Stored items
○ ○ ○
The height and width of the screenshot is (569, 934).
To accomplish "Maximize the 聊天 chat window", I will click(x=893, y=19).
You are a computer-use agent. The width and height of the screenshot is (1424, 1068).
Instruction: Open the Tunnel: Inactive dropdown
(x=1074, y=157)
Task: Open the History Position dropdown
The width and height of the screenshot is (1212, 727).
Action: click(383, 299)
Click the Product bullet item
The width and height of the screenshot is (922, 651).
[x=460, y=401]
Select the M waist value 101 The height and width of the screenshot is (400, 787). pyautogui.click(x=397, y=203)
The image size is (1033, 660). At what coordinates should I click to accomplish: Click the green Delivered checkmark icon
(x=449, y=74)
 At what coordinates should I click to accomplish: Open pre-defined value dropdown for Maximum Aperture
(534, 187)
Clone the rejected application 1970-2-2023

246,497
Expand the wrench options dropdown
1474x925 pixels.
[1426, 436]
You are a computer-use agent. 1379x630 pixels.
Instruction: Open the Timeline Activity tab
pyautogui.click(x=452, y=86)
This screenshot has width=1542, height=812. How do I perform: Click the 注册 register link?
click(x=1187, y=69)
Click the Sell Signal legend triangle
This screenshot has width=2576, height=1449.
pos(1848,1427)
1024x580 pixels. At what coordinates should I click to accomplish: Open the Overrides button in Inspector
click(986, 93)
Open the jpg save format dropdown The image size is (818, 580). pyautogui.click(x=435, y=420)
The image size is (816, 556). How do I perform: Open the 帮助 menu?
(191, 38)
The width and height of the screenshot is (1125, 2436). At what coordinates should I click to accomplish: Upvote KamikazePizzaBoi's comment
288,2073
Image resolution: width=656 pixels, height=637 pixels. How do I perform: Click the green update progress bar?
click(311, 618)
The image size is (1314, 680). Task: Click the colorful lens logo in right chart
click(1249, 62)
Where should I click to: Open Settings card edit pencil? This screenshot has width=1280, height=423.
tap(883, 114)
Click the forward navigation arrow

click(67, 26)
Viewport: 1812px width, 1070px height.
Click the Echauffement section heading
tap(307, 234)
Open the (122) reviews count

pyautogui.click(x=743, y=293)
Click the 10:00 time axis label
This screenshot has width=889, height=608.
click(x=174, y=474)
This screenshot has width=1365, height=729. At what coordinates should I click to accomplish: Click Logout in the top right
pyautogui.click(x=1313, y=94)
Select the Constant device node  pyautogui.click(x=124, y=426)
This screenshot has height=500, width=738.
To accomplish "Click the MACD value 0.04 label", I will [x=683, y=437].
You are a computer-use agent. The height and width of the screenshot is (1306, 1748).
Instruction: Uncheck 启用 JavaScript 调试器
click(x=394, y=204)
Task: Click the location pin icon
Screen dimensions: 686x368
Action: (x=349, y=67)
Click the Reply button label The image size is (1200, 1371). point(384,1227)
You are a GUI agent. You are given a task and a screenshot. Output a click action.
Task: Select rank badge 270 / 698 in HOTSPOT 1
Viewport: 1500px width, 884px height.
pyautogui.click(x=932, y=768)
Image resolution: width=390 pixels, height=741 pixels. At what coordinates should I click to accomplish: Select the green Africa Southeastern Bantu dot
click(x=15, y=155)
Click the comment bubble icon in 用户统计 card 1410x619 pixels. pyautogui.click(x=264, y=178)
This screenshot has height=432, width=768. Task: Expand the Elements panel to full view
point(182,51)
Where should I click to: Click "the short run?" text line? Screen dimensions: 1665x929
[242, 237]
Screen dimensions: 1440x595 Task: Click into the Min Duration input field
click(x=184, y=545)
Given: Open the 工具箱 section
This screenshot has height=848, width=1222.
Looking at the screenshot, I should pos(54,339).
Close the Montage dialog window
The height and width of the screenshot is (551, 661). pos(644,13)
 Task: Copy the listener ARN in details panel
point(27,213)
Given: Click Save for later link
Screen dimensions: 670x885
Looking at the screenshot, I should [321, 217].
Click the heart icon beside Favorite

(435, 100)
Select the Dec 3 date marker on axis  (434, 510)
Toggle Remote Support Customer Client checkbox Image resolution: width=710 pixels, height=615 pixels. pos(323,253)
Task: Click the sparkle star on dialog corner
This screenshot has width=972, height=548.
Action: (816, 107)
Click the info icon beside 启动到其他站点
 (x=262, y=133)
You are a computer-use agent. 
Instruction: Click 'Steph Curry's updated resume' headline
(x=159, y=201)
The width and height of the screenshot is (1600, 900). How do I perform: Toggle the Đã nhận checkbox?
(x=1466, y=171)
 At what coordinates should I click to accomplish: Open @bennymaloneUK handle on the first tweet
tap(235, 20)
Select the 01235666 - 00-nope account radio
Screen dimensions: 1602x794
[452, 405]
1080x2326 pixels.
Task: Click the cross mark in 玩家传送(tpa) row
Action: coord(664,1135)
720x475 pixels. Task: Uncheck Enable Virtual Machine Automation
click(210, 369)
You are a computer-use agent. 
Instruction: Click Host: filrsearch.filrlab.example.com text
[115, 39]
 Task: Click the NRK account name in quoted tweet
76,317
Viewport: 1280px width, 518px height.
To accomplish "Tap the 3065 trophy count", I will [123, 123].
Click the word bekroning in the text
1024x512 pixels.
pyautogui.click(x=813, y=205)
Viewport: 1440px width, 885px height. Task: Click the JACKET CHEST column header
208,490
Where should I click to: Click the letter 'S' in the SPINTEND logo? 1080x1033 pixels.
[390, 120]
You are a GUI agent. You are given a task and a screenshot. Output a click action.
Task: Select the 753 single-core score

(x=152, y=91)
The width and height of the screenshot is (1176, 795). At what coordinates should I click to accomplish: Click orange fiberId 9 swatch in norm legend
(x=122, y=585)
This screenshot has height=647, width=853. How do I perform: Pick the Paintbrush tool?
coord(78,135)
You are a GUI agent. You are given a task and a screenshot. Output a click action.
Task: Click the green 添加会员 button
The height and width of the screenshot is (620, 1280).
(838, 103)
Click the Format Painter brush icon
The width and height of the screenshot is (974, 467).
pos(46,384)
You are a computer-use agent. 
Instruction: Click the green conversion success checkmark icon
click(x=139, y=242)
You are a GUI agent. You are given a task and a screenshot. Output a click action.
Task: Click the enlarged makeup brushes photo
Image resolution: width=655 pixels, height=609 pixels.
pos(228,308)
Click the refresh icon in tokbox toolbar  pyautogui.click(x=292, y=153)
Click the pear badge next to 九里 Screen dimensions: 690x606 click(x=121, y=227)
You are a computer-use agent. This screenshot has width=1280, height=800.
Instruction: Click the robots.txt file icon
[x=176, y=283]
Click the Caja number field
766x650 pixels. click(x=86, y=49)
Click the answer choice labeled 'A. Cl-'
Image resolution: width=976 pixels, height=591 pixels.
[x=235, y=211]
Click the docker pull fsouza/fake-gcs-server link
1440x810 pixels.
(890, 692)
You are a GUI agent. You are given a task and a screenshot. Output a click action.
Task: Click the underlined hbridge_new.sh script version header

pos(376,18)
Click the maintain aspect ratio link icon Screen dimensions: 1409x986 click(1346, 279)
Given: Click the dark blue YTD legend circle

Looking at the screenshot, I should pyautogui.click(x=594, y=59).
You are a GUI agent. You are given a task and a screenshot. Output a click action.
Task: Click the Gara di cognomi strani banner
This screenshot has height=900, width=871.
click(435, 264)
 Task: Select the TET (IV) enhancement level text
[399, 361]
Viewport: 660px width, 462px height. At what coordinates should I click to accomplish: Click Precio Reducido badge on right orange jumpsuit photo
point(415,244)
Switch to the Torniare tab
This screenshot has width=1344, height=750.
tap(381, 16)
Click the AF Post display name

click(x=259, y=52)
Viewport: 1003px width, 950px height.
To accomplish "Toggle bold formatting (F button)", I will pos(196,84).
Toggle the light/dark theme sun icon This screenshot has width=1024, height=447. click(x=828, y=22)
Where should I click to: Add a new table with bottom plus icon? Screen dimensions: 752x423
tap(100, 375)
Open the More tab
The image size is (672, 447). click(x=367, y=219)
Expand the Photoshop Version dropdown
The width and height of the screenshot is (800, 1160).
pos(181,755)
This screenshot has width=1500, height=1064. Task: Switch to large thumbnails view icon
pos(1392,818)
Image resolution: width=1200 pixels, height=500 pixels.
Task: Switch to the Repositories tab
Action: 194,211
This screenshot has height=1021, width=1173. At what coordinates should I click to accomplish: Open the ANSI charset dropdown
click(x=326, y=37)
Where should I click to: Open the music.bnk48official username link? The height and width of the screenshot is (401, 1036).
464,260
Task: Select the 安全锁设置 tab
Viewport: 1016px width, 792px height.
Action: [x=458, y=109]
○ ○ ○
## PROBLEM STATEMENT
Every line in the records above that has "computer" counts once. Give the total and nothing else.

## ANSWER TO THIS TASK
7